Dampak dari pada keterlambatan pelaporan bulanan Sistem Pencatatan dan Pelaporan
Terpadu Puskesmas adalah tidak tersedianya data yang up to date yang dapat
digunakan sebagai informasi yang akurat/relevan bagi dinas yang terkait, sehingga
akan mempengaruhi dalam proses pengambilan keputusan membuat suatu kebijakan
yang berhubungan dengan permasalahan kesehatan yang ada di daerah. Suryani
(2013) menyatakan bahwa SP2TP adalah untuk memenuhi kebutuhan administrasi di
tingkat yang lebih tinggi untuk mengembangkan, menentukan kebijakan dan
dimanfaatkan oleh pusat kesehatan untuk meningkatkan upaya pusat kesehatan,
melalui perencanaan, mobilisasi, pelaksanaan, pemantauan, kontrol dan penilaian
(Suryani,2013).
Beberapa penelitian membuktikan bahwa ada pengaruh dari pengelolaan data suatu
program dengan pengambilan keputusan salah satunya yang dilakukan oleh Shafwan
(2008) tentang pengelolaan data informasi status gizi balita dan pengambilan
keputusan program gizi di puskesmas se kabupaten Majene, diketahui bahwa data dan
informasi status gizi balita disemua puskesmas tersedia, namun tidak akurat karena
ada unsur rekayasa dan rendahnya keterampilan kader. Tidak valid karena arsip
laporan ada yang tidak ditandatangani kepala puskesmas. Tidak tepat waktu karena
ketidakdisiplinan kader, faktor geografis, kurang penekanan dari dinas. Aksesibel
karena keaktifan petugas mengarsipkan data. Data diolah secara manual dan disajikan
dalam bentuk narasi, tabel dan grafik. Keputusan yang diambil tidak berdasarkan data
sehingga laporan hanya sebagai rutinitas (Shafwan,2008).
Penelitian lain yang mendukung adalah penelitian Hermiyanti, Pitrani dan Hasanah
(2015) tentang peran sistem pencatatan pelaporan terpadu puskesmas (SP2TP) dalam
mendukung upaya pengendalian penyakit DBD kota Palu diketahui bahwa laporan
akhir menentukan respon dari otoritas kesehatan, sehingga pencegahan DBD sering
tidak tepat waktu. Selain itu ada isu-isu lain, terkait dengan penyelidikan
epidemiologi, pelaksanaan fogging dan sistem perekaman. Teratur dievaluasi menjadi
penting untuk meningkatkan pencatatan dan pelaporan sistem pusat kesehatan
terpadu, sehingga laporan yang diterima tepat waktu.

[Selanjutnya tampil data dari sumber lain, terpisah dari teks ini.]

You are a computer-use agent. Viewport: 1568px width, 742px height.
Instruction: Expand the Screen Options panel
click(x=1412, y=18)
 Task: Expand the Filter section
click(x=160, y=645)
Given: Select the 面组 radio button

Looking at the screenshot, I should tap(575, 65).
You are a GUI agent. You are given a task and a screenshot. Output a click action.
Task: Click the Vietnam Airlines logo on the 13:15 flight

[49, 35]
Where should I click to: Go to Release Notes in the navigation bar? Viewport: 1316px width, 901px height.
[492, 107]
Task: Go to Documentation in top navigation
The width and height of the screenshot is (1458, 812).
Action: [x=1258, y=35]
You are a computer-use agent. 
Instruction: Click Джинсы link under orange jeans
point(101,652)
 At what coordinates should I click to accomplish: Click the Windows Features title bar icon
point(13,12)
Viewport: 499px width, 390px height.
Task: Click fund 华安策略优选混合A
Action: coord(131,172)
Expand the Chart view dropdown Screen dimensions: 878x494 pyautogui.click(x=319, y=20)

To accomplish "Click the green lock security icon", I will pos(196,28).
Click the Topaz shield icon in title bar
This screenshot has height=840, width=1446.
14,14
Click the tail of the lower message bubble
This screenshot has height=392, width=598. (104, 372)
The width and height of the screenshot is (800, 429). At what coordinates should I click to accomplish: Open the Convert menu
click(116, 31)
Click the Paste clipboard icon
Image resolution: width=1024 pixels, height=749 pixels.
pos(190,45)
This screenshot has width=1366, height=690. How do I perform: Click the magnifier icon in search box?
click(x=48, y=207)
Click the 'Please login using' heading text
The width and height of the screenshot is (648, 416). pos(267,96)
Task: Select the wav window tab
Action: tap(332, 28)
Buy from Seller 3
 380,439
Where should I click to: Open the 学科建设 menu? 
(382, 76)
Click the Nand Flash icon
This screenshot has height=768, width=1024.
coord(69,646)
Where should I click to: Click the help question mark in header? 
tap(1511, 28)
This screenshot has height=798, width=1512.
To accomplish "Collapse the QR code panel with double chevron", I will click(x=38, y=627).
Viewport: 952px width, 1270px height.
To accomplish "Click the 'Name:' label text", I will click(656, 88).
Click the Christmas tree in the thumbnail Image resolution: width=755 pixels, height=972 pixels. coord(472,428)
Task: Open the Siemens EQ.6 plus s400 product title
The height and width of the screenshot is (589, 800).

Ketentuan yang berkaitan dengan rangkaian kegiatan dalam system informasi rumah
sakit di Indonesia tertuang dalam Undang-Undang nomor 44 tahun 2009 tentang
Rumah Sakit, bahwa setiap rumah sakit wajib melakukan pencatatan dan pelaporan
tentang semua kegiatan penyelenggaraan rumahsakit, termasuk kegiatan rawat inap.
Salah satu dasar dalam pembuatan laporan kegiatan rawatinap adalah Sensus Harian
Rawat Inap (SHRI) yang kegiatannya dihitung mulai jam 00.00 sampai dengan jam
24.00 setiap harinya (Rustiyanto, 2010). Data sensus merupakan data yang harus
dikumpulkan setiap hari dan merupakan aktivitas pasien selama 24 jam periode lapor,
termasuk pada pasien yang masuk dan keluar pada 24 jam sebelumnya (Hatta, 2008).
Dalam buku Pedoman Pelayanan Rekam Medis RS. Islam Klaten tahun 2013, laporan
yang dibuat di RS.Islam Klaten meliputi laporan kegiatan pelayanan, morbiditas,
mortalitas baik rawat jalan maupun rawat inap, efisiensi pelayanan rawat inap dan
laporan indicator pelayanan lainnya. Laporan tersebut digunakan untuk kepentingan
internal yang dibutuhkan oleh manajemen untuk pengambilan keputusan serta
kepentingan yang dibutuhkan oleh Dinas Kesehatan kota maupun Dinas Kesehatan
Propinsi. Berdasarkan hasil wawancara pada saat studi pendahuluan dengan petugas
pelaporan rekam medis pada bulan Oktober 2014, bahwa sistem pembuatan SHRI
masih dilakukan secara manual, dimana setiap hari petugas harus berkeliling ke
semua ruang rawat inap untuk mengambilnya. Rumah Sakit Islam Klaten mempunyai
11 ruang rawat inap yang berada dalam tiga lantai, sehingga petugas membutuhkan
waktu sekitar 1,5 s/d 2 jam.
Selain membutuhkan waktu dalam pengambilannya, SHRI yang dibuat secara manual
seringkali ditemukan ketidakcocokan item data antara SHRI dengan register pasien
masuk rawat inap dari Bagian Pendaftaran. Petugas pengolahan data dan pelaporan
rekam medis harus melakukan verifikasi ulang untuk mendapatkan data yang valid,
sebelum mengolah data SHRI menjadi laporan statistic rumah sakit. Waktu verifikasi
yang dibutuhkan rata-rata 15 menit tiap ruang. Ketidak sesuaian data rata-rata terjadi
antara 2-5 ruang rawat inap setiap hari. Lamanya waktu yang dibutuhkan petugas
mulai dari pengambilan SHRI sampai dengan verifikasi kesesuaian data SHRI dengan
register rawat inap dan keadaan yang sebenarnya di ruang rawat inap adalah sekitar
2,5s/d 3 jam. Hal tersebut mengakibatkan kinerja petugas kurang efektif dan efisien
serta laporan tidak bias disajikan tepat waktu.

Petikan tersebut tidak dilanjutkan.